После модернизации немецкие танки могли уничтожать наши с дистанции до 1,5 км, а 76-мм орудие «Т-34» – с 500–600 м. Нетрудно представить психологическое состояние экипажа, который знал эту страшную арифметику. На совещании в конце августа 1943 г. нарком танковой промышленности В.А. Малышев отмечал: «Образно выражаясь, противник имеет руку в полтора километра, а мы – всего в полкилометра. Нужно немедленно установить на «Т-34» более мощную пушку»
[715]. Но это было уже после Курской битвы, а летом 1942 г. советское командование расценивало действия экипажей, старавшихся не подходить на дистанцию прямого выстрела орудия врага, как трусость и попытку уклонения от выполнения воинского долга. Кроме того, в условиях больших потерь на фронтах Государственный Комитет Обороны требовал от промышленности и тыловых частей значительного расширения производства бронетехники и увеличения выпуска танков. Спешка неминуемо вела к заводскому браку, невысок был и уровень подготовки специалистов. Все это, наряду с отсутствием достаточного опыта управления войсками со стороны штабов соединений, не улучшало ситуацию в бронетанковых войсках нашей армии. По сложившейся системе ответственность перекладывалась на «стрелочников». 10 августа 1943 г. И.В. Сталин подписал приказ Ставки ВГК, в котором говорилось: «Наши танковые части и соединения часто несут очень большие потери, при этом потери в танках по техническим неисправностям превышают боевые потери: так, на Сталинградском фронте за шесть дней боя двенадцать наших танковых бригад, имея значительное превосходство в танках, артиллерии и авиации над противником, из 400 танков потеряли вышедшими из строя 326 танков, из них по техническим неисправностям – около 200, причем большая часть танков оставлена на поле боя. Аналогичные примеры имели место и на других фронтах.Считаю невероятным такой недопустимо высокий процент танков, выбывших из строя по техническим неисправностям. Ставка усматривает здесь наличие скрытого саботажа и вредительства со стороны некоторой части танкистов, которые, изыскивая отдельные мелкие неполадки в танках или умышленно создавая их, стремятся уклониться от боя, оставляя танк на поле боя. В то же время безобразно поставленный в танковых частях технический контроль за материальной частью, а также за выполнением каждым танком в отдельности порученного ему боевого задания способствует этим преступным, нетерпимым в армии явлениям»
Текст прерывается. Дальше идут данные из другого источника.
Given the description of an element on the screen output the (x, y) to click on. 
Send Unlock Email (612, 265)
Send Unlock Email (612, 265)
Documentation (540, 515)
[716].Ни одну армию не миновало такое позорное явление, как трусость и неустойчивость войск, но советские танкисты в большинстве своем демонстрировали образцы мужества и мастерства. Даже враг отмечал эти качества: «Фантастический боевой дух русских танкистов: некоторые танки теряют ход, получают 5–6 прямых попаданий, но их экипажи не сдаются и продолжают вести огонь. Для уничтожения таких машин приходится посылать специальные группы саперов-подрывников. Русские сражаются до последнего снаряда и патрона»
[717].Справедливости ради надо отметить, что был ряд объективных причин, мешавших проводить модернизацию «тридцатьчетверки». Положение, когда Красная Армия не имела танка, который отвечал бы требованиям боя, длилось около полутора лет. Это время переломное для всей войны – период наиболее грандиозных битв и сражений.